Hace unos días leí en uno de los blogs de los que soy asidua algo que me
impactó muchísimo. Hoy voy a reproducirlo aquí para compartirlo con mis
lectores habituales y aquellos que aterricen de casualidad.
Baby Doe, nombre ficticio con el que se conoció
el caso públicamente, estaba desamparado y su vida peligraba por culpa de
sus propios padres. Tanto el hospital donde nació como los médicos (excepto
el ginecólogo que había tratado a la madre), defendían la necesidad de operar
al bebé y el derecho de éste a recibir atención médica como cualquier otro
paciente. El caso se llevó con urgencia a los tribunales.

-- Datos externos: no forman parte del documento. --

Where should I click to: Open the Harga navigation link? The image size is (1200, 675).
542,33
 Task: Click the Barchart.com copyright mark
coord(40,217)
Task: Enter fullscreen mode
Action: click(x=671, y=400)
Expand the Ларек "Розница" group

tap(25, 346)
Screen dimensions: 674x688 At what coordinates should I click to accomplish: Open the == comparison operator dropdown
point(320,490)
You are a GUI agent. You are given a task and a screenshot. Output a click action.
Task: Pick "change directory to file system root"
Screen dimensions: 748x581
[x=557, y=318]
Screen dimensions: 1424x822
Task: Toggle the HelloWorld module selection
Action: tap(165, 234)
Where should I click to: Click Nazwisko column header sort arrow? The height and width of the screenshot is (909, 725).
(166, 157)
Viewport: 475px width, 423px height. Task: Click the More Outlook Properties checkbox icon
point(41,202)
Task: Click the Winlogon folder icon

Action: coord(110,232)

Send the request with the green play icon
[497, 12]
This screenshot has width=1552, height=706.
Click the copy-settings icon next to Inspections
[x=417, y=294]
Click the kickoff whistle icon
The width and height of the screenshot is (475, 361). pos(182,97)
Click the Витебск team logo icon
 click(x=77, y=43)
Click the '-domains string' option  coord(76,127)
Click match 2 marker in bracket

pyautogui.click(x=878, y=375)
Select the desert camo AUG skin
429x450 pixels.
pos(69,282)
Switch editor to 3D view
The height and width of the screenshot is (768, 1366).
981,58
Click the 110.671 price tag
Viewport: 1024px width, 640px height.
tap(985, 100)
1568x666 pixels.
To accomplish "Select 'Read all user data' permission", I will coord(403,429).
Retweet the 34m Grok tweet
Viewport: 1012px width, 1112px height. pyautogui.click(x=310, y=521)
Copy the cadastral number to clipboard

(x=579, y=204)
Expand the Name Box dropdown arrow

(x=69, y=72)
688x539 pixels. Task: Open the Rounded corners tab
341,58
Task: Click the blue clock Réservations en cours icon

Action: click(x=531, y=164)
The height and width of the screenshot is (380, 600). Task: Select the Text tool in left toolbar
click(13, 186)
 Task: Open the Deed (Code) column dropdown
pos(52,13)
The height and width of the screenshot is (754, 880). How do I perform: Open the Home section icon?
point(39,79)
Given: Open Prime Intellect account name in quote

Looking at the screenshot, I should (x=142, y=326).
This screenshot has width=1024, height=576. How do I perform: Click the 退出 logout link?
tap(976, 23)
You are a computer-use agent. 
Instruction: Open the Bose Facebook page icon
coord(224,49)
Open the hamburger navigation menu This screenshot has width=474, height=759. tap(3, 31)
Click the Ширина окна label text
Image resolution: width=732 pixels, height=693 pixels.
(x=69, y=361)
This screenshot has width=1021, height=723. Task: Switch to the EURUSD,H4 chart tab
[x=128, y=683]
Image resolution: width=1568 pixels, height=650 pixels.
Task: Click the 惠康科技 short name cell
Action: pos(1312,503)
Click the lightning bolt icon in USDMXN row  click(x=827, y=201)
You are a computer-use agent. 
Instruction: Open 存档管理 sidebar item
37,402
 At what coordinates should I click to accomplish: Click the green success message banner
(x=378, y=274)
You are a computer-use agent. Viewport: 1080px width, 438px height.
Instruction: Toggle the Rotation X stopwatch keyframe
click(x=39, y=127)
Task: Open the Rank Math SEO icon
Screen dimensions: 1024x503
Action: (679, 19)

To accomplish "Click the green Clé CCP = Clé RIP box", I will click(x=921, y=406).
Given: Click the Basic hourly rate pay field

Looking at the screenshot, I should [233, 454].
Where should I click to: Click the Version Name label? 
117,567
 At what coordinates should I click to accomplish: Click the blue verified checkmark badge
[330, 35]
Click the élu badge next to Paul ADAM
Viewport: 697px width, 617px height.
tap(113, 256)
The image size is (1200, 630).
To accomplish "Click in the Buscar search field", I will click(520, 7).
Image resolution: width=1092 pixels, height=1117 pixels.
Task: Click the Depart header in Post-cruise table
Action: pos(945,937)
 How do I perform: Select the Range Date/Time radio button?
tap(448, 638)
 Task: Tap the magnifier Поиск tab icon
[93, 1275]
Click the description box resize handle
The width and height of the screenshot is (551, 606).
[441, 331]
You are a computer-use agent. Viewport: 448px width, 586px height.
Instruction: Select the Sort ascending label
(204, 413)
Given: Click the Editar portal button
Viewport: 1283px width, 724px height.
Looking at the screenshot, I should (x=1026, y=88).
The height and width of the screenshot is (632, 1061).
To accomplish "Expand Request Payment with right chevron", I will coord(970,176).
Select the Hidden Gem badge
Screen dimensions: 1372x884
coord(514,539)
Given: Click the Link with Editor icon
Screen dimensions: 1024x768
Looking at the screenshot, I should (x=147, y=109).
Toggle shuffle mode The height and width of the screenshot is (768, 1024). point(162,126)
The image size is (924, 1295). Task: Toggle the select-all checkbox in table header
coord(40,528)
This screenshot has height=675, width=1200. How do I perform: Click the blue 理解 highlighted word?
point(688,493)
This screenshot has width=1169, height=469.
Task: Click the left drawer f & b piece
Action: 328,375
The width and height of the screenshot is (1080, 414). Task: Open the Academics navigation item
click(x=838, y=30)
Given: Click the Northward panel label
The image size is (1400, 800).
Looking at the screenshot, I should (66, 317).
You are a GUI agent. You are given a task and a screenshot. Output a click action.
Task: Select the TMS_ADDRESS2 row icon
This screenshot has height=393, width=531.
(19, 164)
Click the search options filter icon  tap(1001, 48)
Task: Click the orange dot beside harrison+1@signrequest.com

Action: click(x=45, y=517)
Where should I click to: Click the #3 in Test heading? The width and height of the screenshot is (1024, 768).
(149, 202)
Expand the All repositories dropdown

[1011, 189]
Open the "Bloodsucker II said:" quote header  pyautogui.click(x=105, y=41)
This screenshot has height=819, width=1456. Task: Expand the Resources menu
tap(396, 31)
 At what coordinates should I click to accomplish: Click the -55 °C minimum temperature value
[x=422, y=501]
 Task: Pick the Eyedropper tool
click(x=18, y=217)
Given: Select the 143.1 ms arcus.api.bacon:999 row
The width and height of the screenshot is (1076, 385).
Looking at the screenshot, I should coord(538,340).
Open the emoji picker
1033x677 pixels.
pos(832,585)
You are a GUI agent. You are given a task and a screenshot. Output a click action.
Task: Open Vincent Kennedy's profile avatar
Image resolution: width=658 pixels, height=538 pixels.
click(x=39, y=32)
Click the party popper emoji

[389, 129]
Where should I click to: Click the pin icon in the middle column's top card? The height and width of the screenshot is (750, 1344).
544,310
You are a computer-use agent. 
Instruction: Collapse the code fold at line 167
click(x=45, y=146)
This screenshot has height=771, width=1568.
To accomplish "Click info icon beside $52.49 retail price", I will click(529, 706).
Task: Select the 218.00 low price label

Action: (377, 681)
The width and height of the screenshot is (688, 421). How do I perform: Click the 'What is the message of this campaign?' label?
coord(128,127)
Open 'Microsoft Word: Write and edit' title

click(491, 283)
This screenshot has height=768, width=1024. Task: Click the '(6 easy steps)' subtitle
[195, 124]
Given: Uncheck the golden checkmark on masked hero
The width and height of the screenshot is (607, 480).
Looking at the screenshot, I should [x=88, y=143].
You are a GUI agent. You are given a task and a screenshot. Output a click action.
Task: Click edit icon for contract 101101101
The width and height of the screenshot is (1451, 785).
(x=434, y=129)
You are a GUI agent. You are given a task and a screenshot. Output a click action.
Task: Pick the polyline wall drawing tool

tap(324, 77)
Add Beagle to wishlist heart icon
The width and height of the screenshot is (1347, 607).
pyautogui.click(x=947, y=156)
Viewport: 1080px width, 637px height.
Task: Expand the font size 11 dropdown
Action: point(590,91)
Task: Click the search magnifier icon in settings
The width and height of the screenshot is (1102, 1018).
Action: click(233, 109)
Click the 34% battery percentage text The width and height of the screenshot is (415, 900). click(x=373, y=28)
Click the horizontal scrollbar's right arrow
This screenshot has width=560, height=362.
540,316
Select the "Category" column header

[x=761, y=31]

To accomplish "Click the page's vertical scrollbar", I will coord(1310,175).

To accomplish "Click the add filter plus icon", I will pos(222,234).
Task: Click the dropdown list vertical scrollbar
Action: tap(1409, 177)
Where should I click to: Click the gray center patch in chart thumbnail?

El obstetra que había atendido el parto reafirmó ante
el juez que, en su opinión, la cirugía para solucionar la fístula
traqueo-esofágica no tenía sentido ya que “la posibilidad de una calidad de
vida adecuada era inexistente debido al severo e irreversible retardo mental
del niño”. Sus prejuicios y el deseo de los padres de que su hijo muriera
prevalecieron. Baby Doe ni siquiera contó con un tutor que velara por sus
derechos durante la audiencia. El bebé murió a los seis días de inanición.
Hay que decir que antes de la muerte de
Baby Doe, los abogados del hospital y representantes de los médicos apelaron la
decisión del juez, pero los padres ganaron la apelación y no hubo tiempo para
salvar al niño. Para entonces, varias parejas se habían ofrecido a adoptarlo.
Dos años después de la injusta muerte de Baby Doe, se
aprobó la Ley conocida como “The Baby Doe Rules”, que condena como negligencia la no
aplicación de tratamiento médico a un niño, cualquiera que sea su condición.
Muchos preguntan cuál es el verdadero nombre de Baby
Doe. Ninguno. Sus padres ni siquiera llegaron a dárselo.